PRETENSÕES DE USO - Outra dica importante, que vale tanto para os zero-quilômetro quanto para os usados, é escolher o veículo de acordo com as suas pretensões de uso. Para quê comprar uma minivan se não tem família grande, não pretende trabalhar com fretamento ou vender cachorro-quente? Por outro lado, se sua prole já soma três ou quatro rebentos, modelos como o Chevrolet Zafira, Towner e outros com sete lugares podem resultar em uma compra eficiente. Na mesma linha de pensamento, picapes e veículos 4x4 também são superúteis, mas não para todos. “Tentamos sempre ver qual é a necessidade da pessoa no momento de indicar um carro. Procuramos saber se é para a família, se vai andar mais na cidade, na estrada”, disse Aluísio Ambrósio, gerente de vendas da Ortovel Ford em Franca.
FAÇA AS CONTAS - Se a sua intenção for comprar um carro à vista as coisas podem ser mais simples. Mas se, como a maioria, pretende parcelar, não se esqueça de considerar o tamanho de seu bolso. Em geral, não é nada “saudável” comprometer mais do que 30% do orçamento com o possante. Portanto, se preciso, amarre um laço no dedo para se lembrar que, mais que as parcelas do financiamento, custos de seguro, manutenção, combustível, estacionamento e outros, despesas extras acabam sendo inevitáveis e devem ser considerados na conta.
TIPO DE FINANCIAMENTO -No momento de pagar, se for financiar, mais uma vez a palavra de ordem é “pesquisar”. Confira e compare taxas de juros, despesas com documentação e custos. Tudo na ponta do lápis e da calculadora. Confira qual tipo de financiamento se adequa melhor a seu estilo de vida. No CDC os descontos são maiores para quem consegue antecipar parcelas, mas os juros do financiamento, da mesma forma, são maiores.
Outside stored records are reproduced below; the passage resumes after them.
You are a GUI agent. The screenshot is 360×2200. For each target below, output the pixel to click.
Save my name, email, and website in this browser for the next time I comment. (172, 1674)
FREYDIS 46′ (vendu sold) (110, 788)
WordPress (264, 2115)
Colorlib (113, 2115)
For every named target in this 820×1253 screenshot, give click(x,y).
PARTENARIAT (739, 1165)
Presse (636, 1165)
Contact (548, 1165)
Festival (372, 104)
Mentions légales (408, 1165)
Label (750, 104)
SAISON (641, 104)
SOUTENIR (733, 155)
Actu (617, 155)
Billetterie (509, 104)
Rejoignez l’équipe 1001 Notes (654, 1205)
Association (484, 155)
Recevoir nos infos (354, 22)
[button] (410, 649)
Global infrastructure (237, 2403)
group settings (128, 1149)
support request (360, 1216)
Leasing costuma oferecer juros mais atraentes e há isenção de IOF (Imposto sobre Operações Financeiras), mas só há desconto considerável nas parcelas em caso de quitação. O consórcio, de forma geral, é a melhor forma de financiar, mas exige mais planejamento para que o comprador consiga dar um lance e conquistar o possante mais rapidamente. “Hoje, 70% dos carros vendidos são financiados. Destes, cerca de 70% são leasing, pois os juros são menores. Costumo dizer que consórcio só é vantajoso como investimento e não na compra de um carro zero. Com a cobrança das taxas e o preço do carro considerado é o de tabela, muitas vezes o comprador vai pagar caro”, disse Aluísio.
NÃO SE PRECIPITE - Por fim, mantenha a calma. Saiba que aquele carro que você viu e se apaixonou, a não ser que seja um Zonda F, da Pagani, de R$ 4,25 milhões, que tem produção limitada e quem quiser comprar tem que adquirir o que estiver disponível pelo preço que o dono estipular, não vai haver um “boom” de vendas imediato, fazendo com que o modelo se esgote. E isso não deve mudar mesmo que o vendedor afirme o contrário veementemente. Bons negócios não costumam ser fechados às pressas.